───── Data excerpts ─────

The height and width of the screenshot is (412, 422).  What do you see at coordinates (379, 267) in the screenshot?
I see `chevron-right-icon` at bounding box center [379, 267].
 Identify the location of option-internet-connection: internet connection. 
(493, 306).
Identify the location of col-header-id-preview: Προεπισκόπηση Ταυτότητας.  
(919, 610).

─────
───── Data excerpts ─────

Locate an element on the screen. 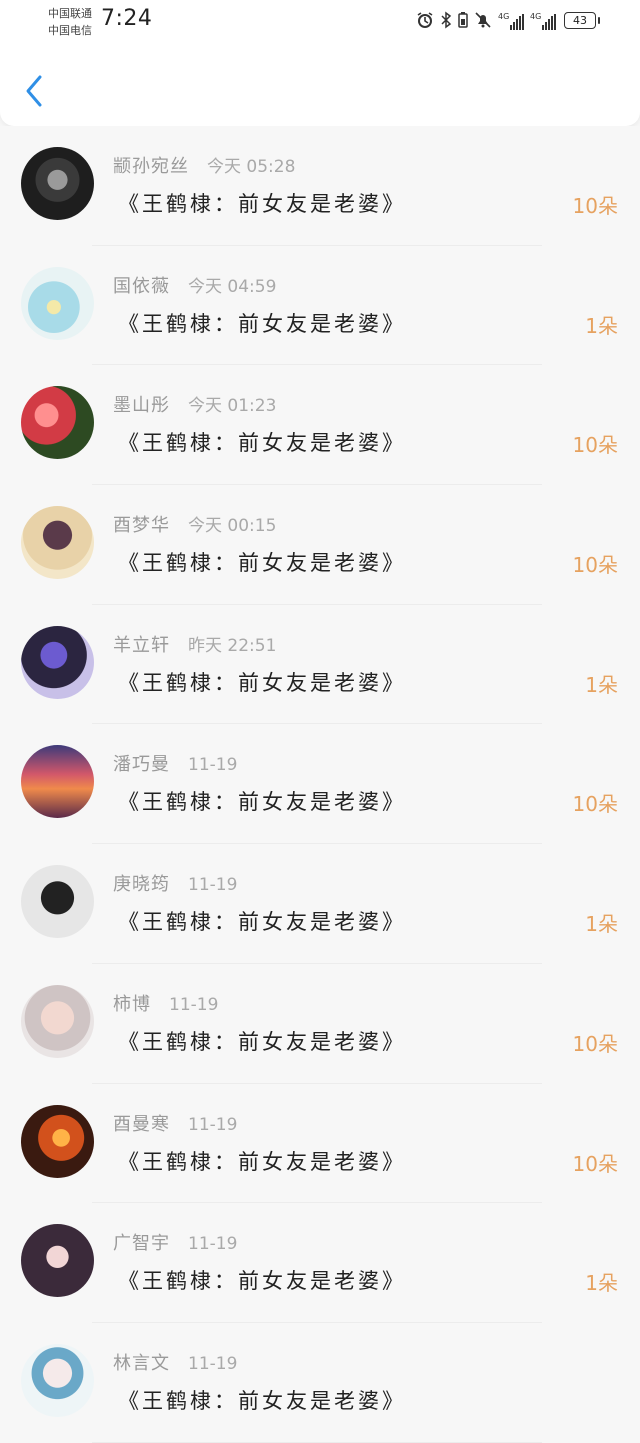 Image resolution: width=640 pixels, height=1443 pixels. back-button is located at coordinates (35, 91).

─────
───── Data excerpts ─────

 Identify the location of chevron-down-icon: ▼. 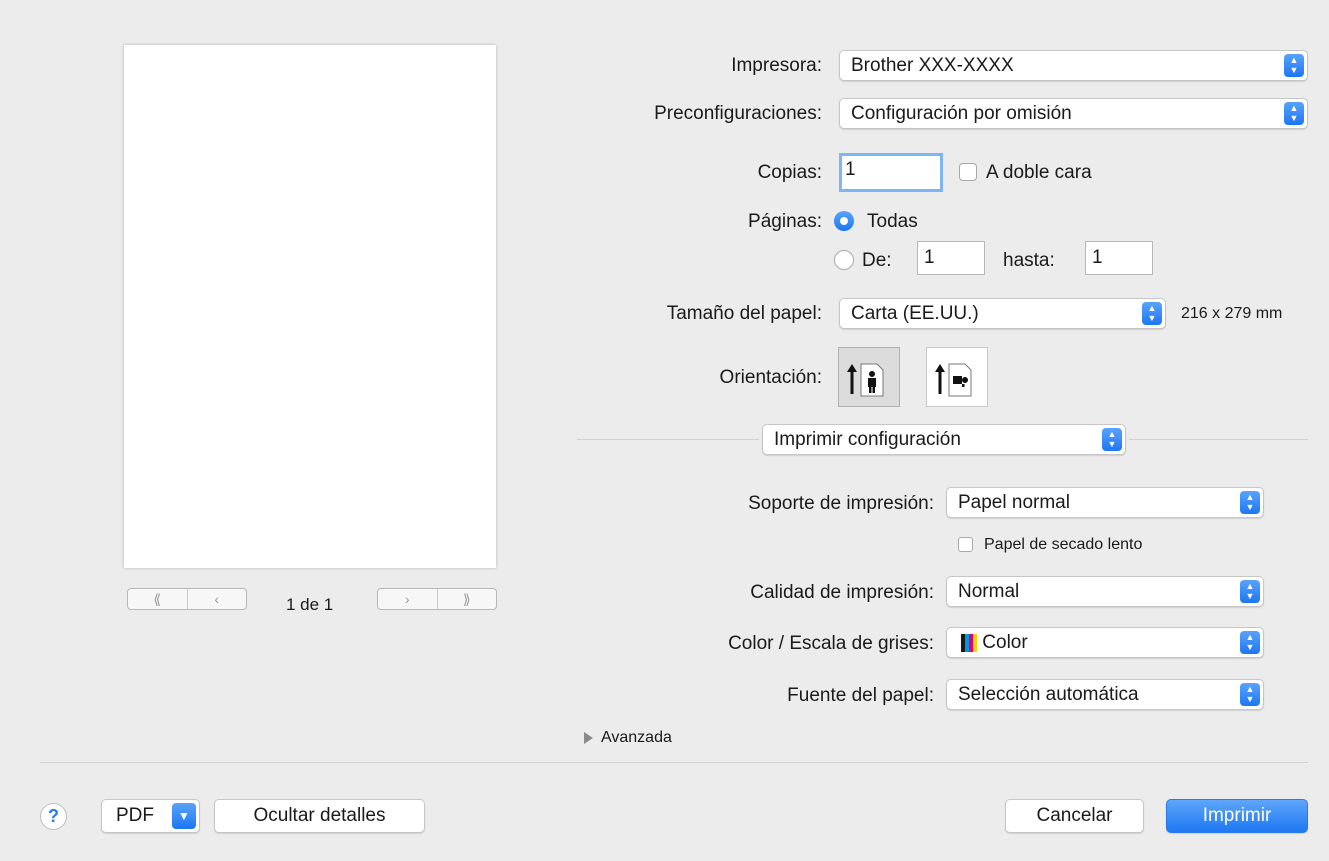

─────

Goal of the exercise |
Shift every coordinate in the answers up by 115 and write out the data again, requests included, starting at the line that contains "Identify the location of col-header-id-preview: Προεπισκόπηση" and ending at the line that contains "(919, 610).", with both of those lines included. Give only those lines.

Solution to the exercise |
Identify the location of col-header-id-preview: Προεπισκόπηση Ταυτότητας.  
(1034, 725).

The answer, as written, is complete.